WORK INSTRUCTIONS >> Please continue the NFL Rush Zone article below, picking up right after its final sentence.

=== DOCUMENT EXCERPT ===

- Season 1 title card
- Genre: Action Adventure Superhero
- Directed by: Rohitash Rao
- Starring: Joshua Jackson Sebastion Elliot Nathaniel Stampley Zachary Appelman Amber Renae Gray Marisa Kreiss Malachi Cohen Nika Futterman Johnny Yong Bosch Ogie Banks Andy Aragon Nicolas Roye
- Opening theme: "We Are The Guardians" by Forever the Sickest Kids; S2–3;
- Composer: David Robidoux
- Country of origin: United States
- Original language: English
- No. of seasons: 3
- No. of episodes: 65 (22 short length episodes + 1 television movie + 42 full length episodes) (list of episodes)

Production
- Producers: Courtney Franson Cash B. Lim
- Running time: approx. 2:00 – 5:30 minutes (short length episodes) 60:00 (television movie w/ commercials) approx. 22:00 minutes (regular length episode w/o commercials)
- Production companies: Curious Pictures (season 1) Rollman Entertainment Nickelodeon Productions

Original release
- Network: Nickelodeon Nicktoons NFL Network
- Release: September 6, 2010 – October 22, 2014

= NFL Rush Zone =

NFL Rush Zone is an American action-adventure animated television series. In the first season, the show centers on an 11-year-old football fan named Ish, who learns he must protect shards of a power source called "The Core", hidden at 32 NFL stadiums. The first season ended on February 5, 2011 with a double length episode. Nickelodeon announced a second season, titled NFL Rush Zone: Season of the Guardians on September 6, 2012; it premiered on November 30, 2012. The third season, NFL Rush Zone: Guardians Unleashed, was announced on July 11, 2013; it premiered on November 20, 2013 and ended on October 22, 2014. The series ended on an apparent cliffhanger with Wild Card's escape and vowing to return, indicating that a fourth season was planned. However, the season ultimately never materialized.

=== DATA EXTRACT ===

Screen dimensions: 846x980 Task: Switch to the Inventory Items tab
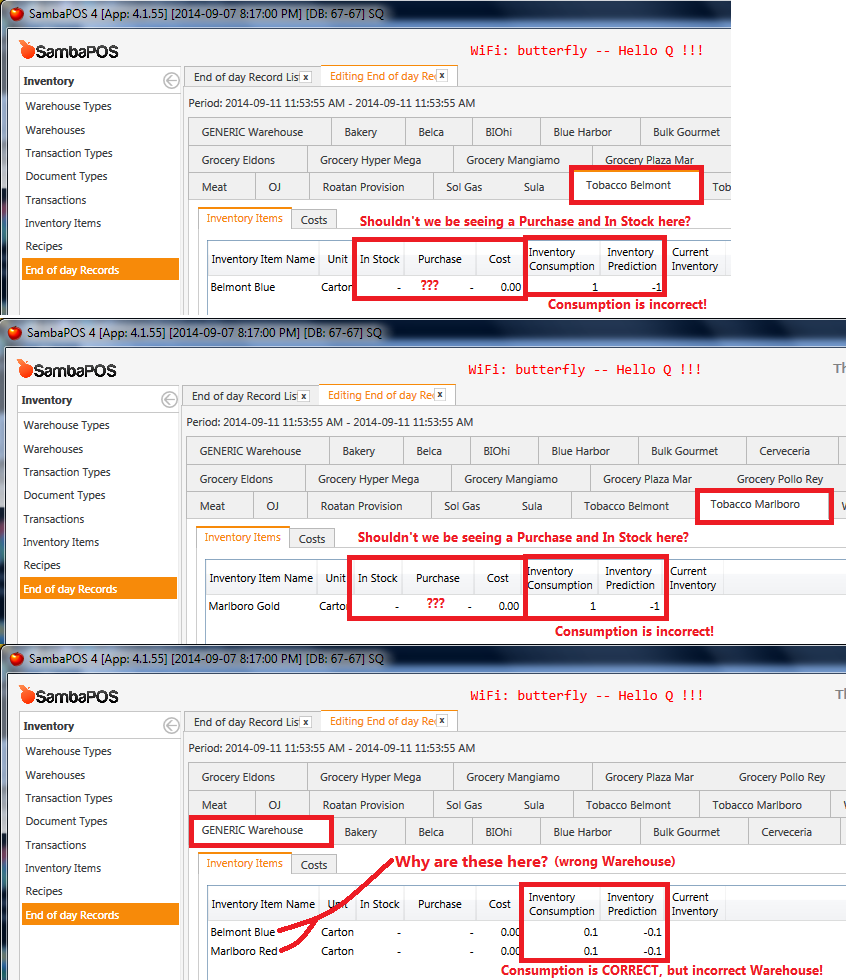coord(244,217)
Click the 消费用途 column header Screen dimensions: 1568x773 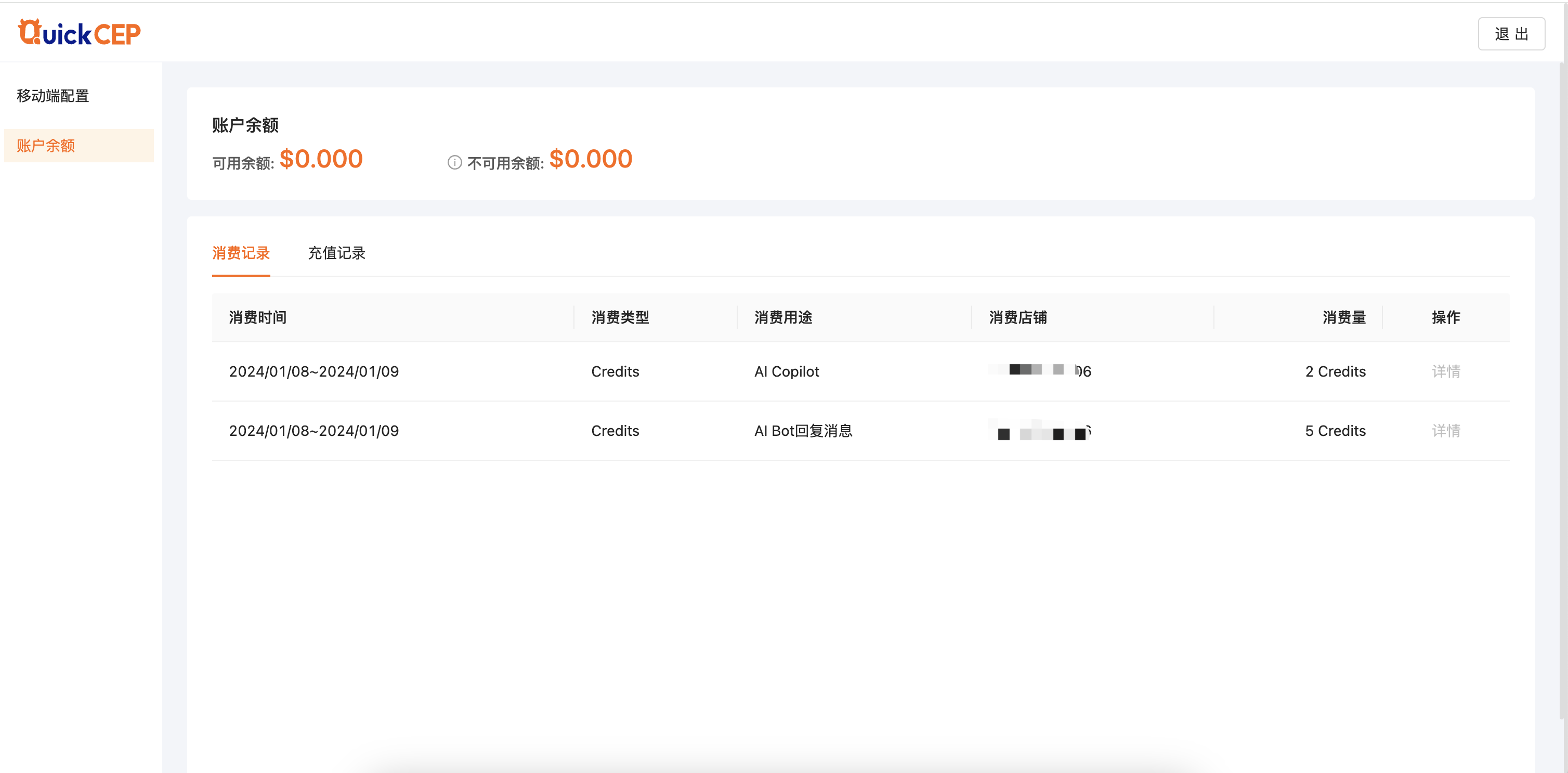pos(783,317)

===
=== DATA EXTRACT ===

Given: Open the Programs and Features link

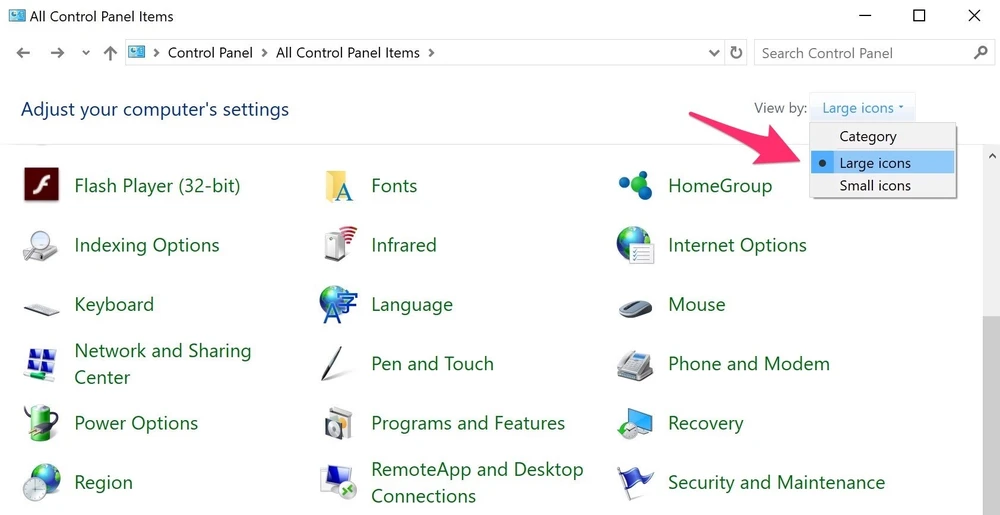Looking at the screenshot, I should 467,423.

===

RESULT FOR THIS EXERCISE >>
==Synopsis==
- Season 1 – "Guardians of the Core"
Ish must protect one or more NFL team's Core shards from the villainous intergalactic alien cyborg warlord and conqueror Sudden Death every Sunday while trying not to be caught by his mom. He protects the shards with the help of OT and the Rusherz.
- Season 2 – "Season of the Guardians"
One year after the defeat of Sudden Death, Ish has moved from San Diego to Canton, Ohio, and soon finds his role as a Guardian expanded with new powers and the emergence of the villainous Wild Card. With the aid of his old friend Ash and new friends Troy, Tua, Marty, and later, Ricky, Ish must protect the 32 Megacores of the NFL from Wild Card, while also diving into the villain's mysterious past.
- Season 3 – "Guardians Unleashed"
Wild Card has been defeated, but at the cost of Ish losing his Guardian powers. Having been the first Guardian, Ish is hit hard by this loss, while a newly resurfaced Sudden Death looks to continue where he left off, with three robotic aliens called Anticorians, who have had a sworn rivalry with the Rusherz, and perhaps with the help of a now vulnerable Ish. Ish, however soon regains his powers, and he and his friends have theirs upgraded for the re-match against Sudden Death and his allies the Anti-Corians, as well as the returns of Wild Card and Drop Kick.

==Theme Song==
- Nu Sunt by Nicoleta Nuca (Univision)
- We are the Guardians by Forever the Sickest Kids (Nicktoons)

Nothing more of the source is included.